- _Quoted passage_:

A Little Girl Asked if She Could Help Me

Are you ready to start something new? When beginning a new endeavor, I often think of the day I crossed a big hurdle in my first job.

My First Job

My parents owned and operated a retail store, and from an early age, I helped with various tasks. By the time I was eight, I was familiar with the merchandise and knew where it belonged on display or in a stockroom, drawer, or cabinet. I further handled breakables with care (never damaged a single thing!) and was trusted to unbox fragile shipments as well as gift wrap such items. Having learned to wrap a neat package and make a pretty bow since the age of five, I was a pro in that department.

I also knew what to say upon approaching a customer: “How may I help you?”

Popping the question was more easily said that done. Oh, I was painfully shy! Therefore, if anyone had asked my opinion, I would have said I would not be ready for sales until I was 12 or 13. My mother had a different viewpoint.

- _Stored data_:
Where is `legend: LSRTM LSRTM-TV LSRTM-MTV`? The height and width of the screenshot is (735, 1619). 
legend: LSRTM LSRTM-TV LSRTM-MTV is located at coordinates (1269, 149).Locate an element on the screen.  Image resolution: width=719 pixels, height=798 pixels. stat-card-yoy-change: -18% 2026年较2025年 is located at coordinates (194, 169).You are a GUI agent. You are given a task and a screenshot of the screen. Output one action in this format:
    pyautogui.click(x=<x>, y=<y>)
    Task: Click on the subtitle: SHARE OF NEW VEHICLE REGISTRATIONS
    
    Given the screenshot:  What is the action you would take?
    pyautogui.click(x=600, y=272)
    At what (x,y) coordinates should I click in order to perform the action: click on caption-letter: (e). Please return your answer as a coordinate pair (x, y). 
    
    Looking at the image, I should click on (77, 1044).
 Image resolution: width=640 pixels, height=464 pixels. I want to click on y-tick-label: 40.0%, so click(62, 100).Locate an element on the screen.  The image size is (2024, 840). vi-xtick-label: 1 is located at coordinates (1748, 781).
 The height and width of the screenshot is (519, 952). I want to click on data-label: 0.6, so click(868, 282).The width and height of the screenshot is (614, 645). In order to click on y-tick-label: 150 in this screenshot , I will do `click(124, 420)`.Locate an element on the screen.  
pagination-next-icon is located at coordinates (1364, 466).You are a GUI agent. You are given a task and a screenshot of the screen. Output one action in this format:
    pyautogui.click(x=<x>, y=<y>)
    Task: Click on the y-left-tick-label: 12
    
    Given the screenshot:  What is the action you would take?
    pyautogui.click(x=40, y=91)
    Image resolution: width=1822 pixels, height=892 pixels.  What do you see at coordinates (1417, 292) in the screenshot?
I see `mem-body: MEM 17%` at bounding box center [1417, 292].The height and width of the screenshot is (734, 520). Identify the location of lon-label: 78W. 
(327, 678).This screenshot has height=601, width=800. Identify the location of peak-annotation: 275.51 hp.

- _Work to complete_:
- A) Can you transcribe the first-job story, starting with "Popping the question" and going on through "a different viewpoint."?
- B) Does each statement agree with the first-job story? Answer yes or no for each, and quote the deciding words from the story.
(i) The narrator's parents ran a retail store.
(ii) The narrator once broke a fragile item.
(iii) The narrator's mother agreed that sales should wait until age 12 or 13.
- C) What is the first-job story about? Sum it up in two sentences.

- _Responses by task_:
- A)
Popping the question was more easily said that done. Oh, I was painfully shy! Therefore, if anyone had asked my opinion, I would have said I would not be ready for sales until I was 12 or 13. My mother had a different viewpoint.

- B)
(i) Yes: "My parents owned and operated a retail store"
(ii) No: "never damaged a single thing!"
(iii) No: "My mother had a different viewpoint."

- C) The narrator helped in the parents' retail store from an early age, knew where the merchandise belonged by age eight, handled breakables with care, and had wrapped neat packages since age five. The narrator knew to ask customers "How may I help you?" but was painfully shy and felt unready for sales until 12 or 13, a view the narrator's mother did not share.